- _ACTIONS TO TAKE_:
1. In the Databricks documentation excerpt, what tool is used to generate the API documentation?
2. Carry on the Databricks documentation excerpt past its last sentence.

- _TEXT SHOWN_:
Note: Integration tests will show errors if Databricks credentials are not configured, but this is expected behavior.

Documentation

  • API documentation is generated using Sphinx and can be found in the docs/api directory
  • All code includes Google-style docstrings
  • See the examples/ directory for usage examples

Examples

Volume Upload Operations

Upload a local file to Unity Catalog volume:

# Upload dataset to Unity Catalog volume mcp__databricks__upload_file_to_volume( local_file_path='./data/large_dataset.json', volume_path='/Volumes/catalog/schema/volume/large_dataset.json', overwrite=True ) # List files in the volume to verify mcp__databricks__list_volume_files( volume_path='/Volumes/catalog/schema/volume/' )

Upload to DBFS for temporary processing:

# Upload script to DBFS mcp__databricks__upload_file_to_dbfs( local_file_path='./scripts/analysis.py', dbfs_path='/tmp/analysis.py', overwrite=True )

Non-blocking SQL Execution

Start long-running query and monitor progress:

# Start a long-running query (non-blocking) statement_result = mcp__databricks__execute_sql_nonblocking( statement="SELECT COUNT(*) FROM large_table GROUP BY category", warehouse_id="your-warehouse-id" ) statement_id = statement_result['statement_id'] # Check status periodically status = mcp__databricks__get_sql_status(statement_id=statement_id) print(f"Status: {status['state']}") # PENDING, RUNNING, SUCCEEDED, FAILED # When complete, retrieve results if status['state'] == 'SUCCEEDED': results = status['result']

Advanced Job Management

List jobs with filtering and pagination:

# List jobs created by specific user with pagination jobs = mcp__databricks__list_jobs( limit=25, offset=0, created_by='user@company.com', include_run_status=True # Include latest run info ) # Get detailed run history for a specific job runs = mcp__databricks__list_job_runs( job_id=12345, limit=10 )

For more examples, check the examples/ directory:

# Run example scripts with uv uv run examples/direct_usage.py uv run examples/mcp_client_usage.py

Contributing

Contributions are welcome! Please feel free to submit a Pull Request.

- _GIVEN RECORDS_:

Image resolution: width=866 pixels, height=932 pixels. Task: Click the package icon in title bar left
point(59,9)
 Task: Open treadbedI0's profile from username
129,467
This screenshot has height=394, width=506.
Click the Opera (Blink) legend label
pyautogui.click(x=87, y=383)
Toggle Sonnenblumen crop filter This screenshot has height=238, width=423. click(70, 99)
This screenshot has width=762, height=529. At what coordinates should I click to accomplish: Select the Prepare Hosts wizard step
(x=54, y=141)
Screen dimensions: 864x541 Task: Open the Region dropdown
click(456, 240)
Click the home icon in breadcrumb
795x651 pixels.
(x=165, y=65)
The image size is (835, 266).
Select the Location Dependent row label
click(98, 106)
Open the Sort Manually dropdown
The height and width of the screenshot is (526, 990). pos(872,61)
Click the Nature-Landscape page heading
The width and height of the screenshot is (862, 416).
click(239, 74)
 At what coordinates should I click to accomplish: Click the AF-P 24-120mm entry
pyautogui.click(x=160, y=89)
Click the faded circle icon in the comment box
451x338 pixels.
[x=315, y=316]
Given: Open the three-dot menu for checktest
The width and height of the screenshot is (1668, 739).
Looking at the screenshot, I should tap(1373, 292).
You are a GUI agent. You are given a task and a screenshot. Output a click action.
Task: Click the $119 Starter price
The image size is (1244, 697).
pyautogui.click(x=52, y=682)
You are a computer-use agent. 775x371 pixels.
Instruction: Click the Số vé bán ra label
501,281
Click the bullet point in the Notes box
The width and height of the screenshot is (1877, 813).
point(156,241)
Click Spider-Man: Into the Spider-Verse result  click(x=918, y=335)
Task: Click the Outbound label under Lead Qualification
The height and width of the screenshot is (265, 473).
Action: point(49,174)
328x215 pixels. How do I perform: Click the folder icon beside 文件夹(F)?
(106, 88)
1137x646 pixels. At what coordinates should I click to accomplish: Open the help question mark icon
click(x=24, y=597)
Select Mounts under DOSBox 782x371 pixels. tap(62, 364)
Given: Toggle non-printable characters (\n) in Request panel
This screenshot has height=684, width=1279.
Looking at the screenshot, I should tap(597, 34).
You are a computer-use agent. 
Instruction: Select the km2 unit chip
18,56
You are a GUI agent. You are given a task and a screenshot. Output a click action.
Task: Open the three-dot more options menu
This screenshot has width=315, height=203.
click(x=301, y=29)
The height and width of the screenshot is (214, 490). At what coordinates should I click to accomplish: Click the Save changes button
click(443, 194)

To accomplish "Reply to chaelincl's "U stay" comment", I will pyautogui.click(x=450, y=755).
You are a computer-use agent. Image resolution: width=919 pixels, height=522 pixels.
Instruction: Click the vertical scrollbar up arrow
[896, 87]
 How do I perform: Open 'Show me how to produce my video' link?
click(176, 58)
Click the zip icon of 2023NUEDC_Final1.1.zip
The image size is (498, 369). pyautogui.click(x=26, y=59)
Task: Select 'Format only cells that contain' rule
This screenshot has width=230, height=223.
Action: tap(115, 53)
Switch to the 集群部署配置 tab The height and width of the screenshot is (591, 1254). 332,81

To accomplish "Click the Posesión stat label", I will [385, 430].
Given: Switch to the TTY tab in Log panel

- _ANSWERS FOR THE EXERCISE_:
1. Sphinx

2.
  1. Ensure your code follows the project's coding standards
  2. Add tests for any new functionality
  3. Update documentation as necessary
  4. Verify all tests pass before submitting

🔍 Technical Details

The key fix was changing from:

@mcp.tool() def list_clusters() -> str: result = asyncio.run(clusters.list_clusters()) # ❌ Breaks in async context return json.dumps(result)

To:

@mcp.tool() async def list_clusters() -> str: result = await clusters.list_clusters() # ✅ Works in async context return json.dumps(result)

This pattern was applied to all 20 MCP tools in the server.

🏗️ Implementation Architecture

SDK vs REST API Approach

The MCP server uses a hybrid implementation approach optimized for reliability and performance:

Databricks SDK (Preferred)

Used for: Volume operations, authentication, and core workspace interactions

  • Benefits: Automatic authentication, better error handling, type safety
  • Tools using SDK: upload_file_to_volume, list_volume_files, authentication layer
  • Authentication: Automatically discovers credentials from environment, CLI config, or instance metadata
REST API (Legacy)

Used for: SQL execution, some job operations

  • Benefits: Direct control over API calls, established patterns
  • Tools using REST: execute_sql, execute_sql_nonblocking, get_sql_status
  • Authentication: Uses manual token-based authentication
Migration Status
  • Volume operations: Migrated to SDK (fixes 404 errors from REST)
  • 🔄 In progress: Additional tools being evaluated for SDK migration
  • 📝 Future: Plan to migrate remaining tools for consistency

Recommendation: New tools should use the Databricks SDK for better maintainability and error handling.

📝 Original Repository

Based on: https://github.com/JustTryAI/databricks-mcp-server

🐛 Issues Fixed

  • asyncio.run() cannot be called from a running event loop
  • spawn databricks-mcp start ENOENT (command with arguments not supported)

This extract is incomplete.